The SSD Review uses benchmark software called PCMark Vantage x64 HDD Suite to create testing scenarios that might be used in the typical user experience. There are eight tests in all and the tests performed record the speed of data movement in MB/s to which they are then given a numerical score after all of the tests are complete. The simulations are as follows:
- Windows Defender In Use
- Streaming Data from storage in games such as Alan Wake which allows for massive worlds and riveting non-stop action
- Importing digital photos into Windows Photo Gallery
- Starting the Vista Operating System
- Home Video editing with Movie Maker which can be very time consuming
- Media Center which can handle video recording, time shifting and streaming from Windows media center to an extender such as XBox
- Cataloging a music library
- Starting applications
PCMark Vantage is the choice of most reviewers because, unlike other synthetic benchmark, it does not differentiate between SSDs that use (or do not use) compression in their storage. It simply tests through simulated typical usage scenarios and provides the maximum transfer speed reached in that activity. As well, the sample data utilized is not strictly compressible or incompressible, but rather, representative of what the typical user might use on a daily basis. In short, if there were any concerns with ‘SandForce Driven’ SSDs, it would stand out like a sore thumb in the PCMark Vantage Total Point Chart below where all SSDs that we have tested are ranked according to their Vantage result.

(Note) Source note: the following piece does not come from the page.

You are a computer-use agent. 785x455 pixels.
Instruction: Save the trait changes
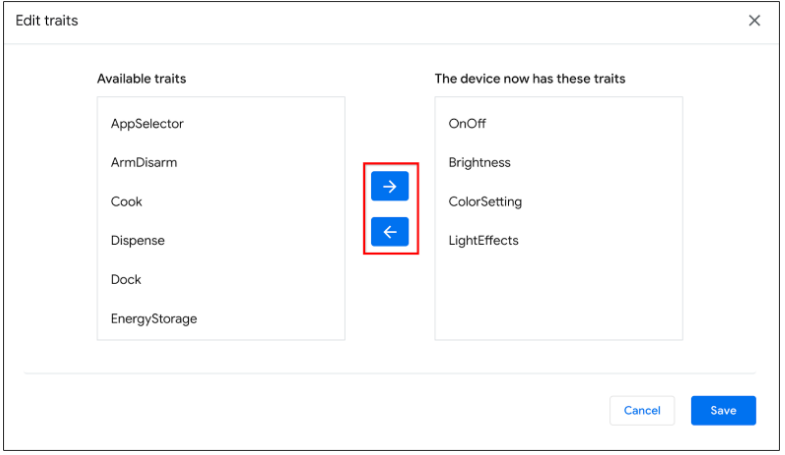click(723, 410)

CORSAIR FORCE SERIES GT 120GB SSD PCMARK VANTAGE SCORING
The Force GT Total Point score was 65324 points which placed it above the ever growing pack of similar ‘SandForce Driven’ SSDs. Its transfer speeds were particularly high with respect to utilizing Media Center which consisted of video recording, time shifting and streaming from Media Center to an extender such as XBox. It placed second amongst all 120GB SSDs tested and below those ‘SandForce Driven’ SSDs of the 240GB capacity which typically have results just a bit higher as a result of larger SSD capacity and over provisioning. Lets take a look at transfer speeds in comparison to the Force 3 in particular:
If you are thinking that these drives are very close, you would be right. I believe you are also remembering what we said about ‘typical consumer patterns’ and understand that Vantage is representative of just that. It does not do a particularly good job of showing us what is best for specific applications that use a great deal of incompressible data (ie photographers and video editors). The best we can do is rely on our newly gained knowledge and the Vantage Total Point Chart here:
At a time when other 120GB Sandforce Driven. SSDs seem to be taking comfort in the 62000 point mark of PCMark Vantage testing, the Force GT is one of the few to break from the pack and join the best of the best. Our curiosity is peaked as to whether the 240GB version can become our top runner and we have a note into Corsair requesting a 240GB sample for evaluation.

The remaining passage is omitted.